1.4.3.2. T cell responses During T. gondii infection, the presentation of parasite-derived antigens to CD4+ and CD8+ T cells is essential for long-term resistance to this pathogen [268]. Critical roles of CD4+ T cells for resistance during toxoplasmosis was studied in HIV-infected patients and CD4-deficient animals [269, 270]. CD4+ T cells serve as a main source of IL-12-dependent IFN-γ production [271]. They mediate optimal B and CD8+ T cell responses and activate effector functions of macrophages through CD40L-CD40 interaction [270, 272, 273].

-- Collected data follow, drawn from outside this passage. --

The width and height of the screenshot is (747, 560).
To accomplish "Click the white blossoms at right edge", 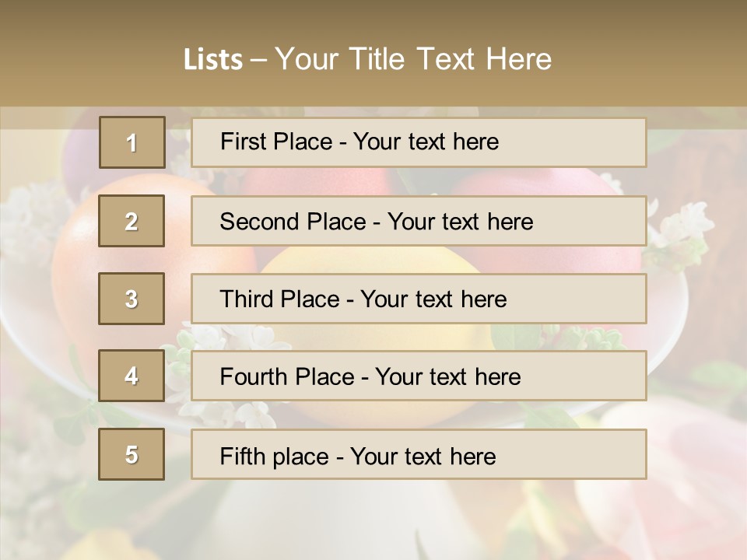I will point(685,226).
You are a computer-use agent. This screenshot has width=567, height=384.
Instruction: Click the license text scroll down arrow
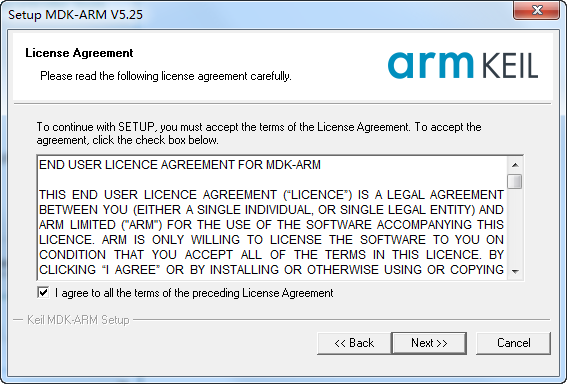coord(515,271)
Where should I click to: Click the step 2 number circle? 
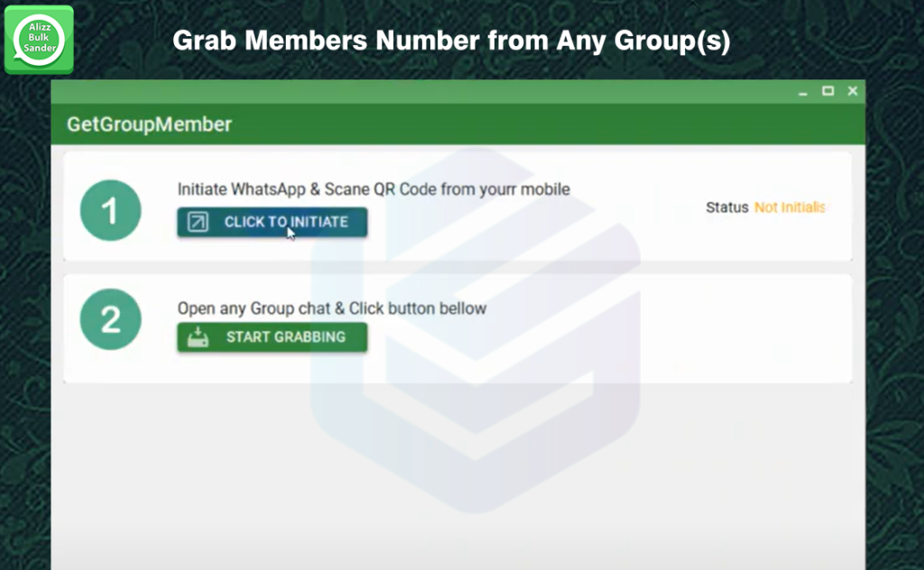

T-cell responses are initiated when naïve CD4+ or CD8+ T cells encounter antigen presenting cells bearing their cognate antigen in the context of MHCII and MHCI molecules, respectively [274]. IL-12 together with CD28 or ICOS signaling is necessary to promote T-cell proliferation and IFN-γ secretion [275, 276]. pDCs and CD8α+ DCs were shown to be efficient in antigen presentation to CD4+ T cells during toxoplasmosis [277, 278].

CD8+ T cells control T. gondii infection through the production of IFN-γ, CD40/CD40L interactions and perforin-mediated cytolysis of infected host cells and free tachyzoites [279-281]. CD8+ T-cell-induced apoptosis in cells infected with T. gondii mediate tachyzoite release from the cell. Futher, extracellular parasites are directly killed by CD8+ cytotoxic effector cells [279, 282, 283].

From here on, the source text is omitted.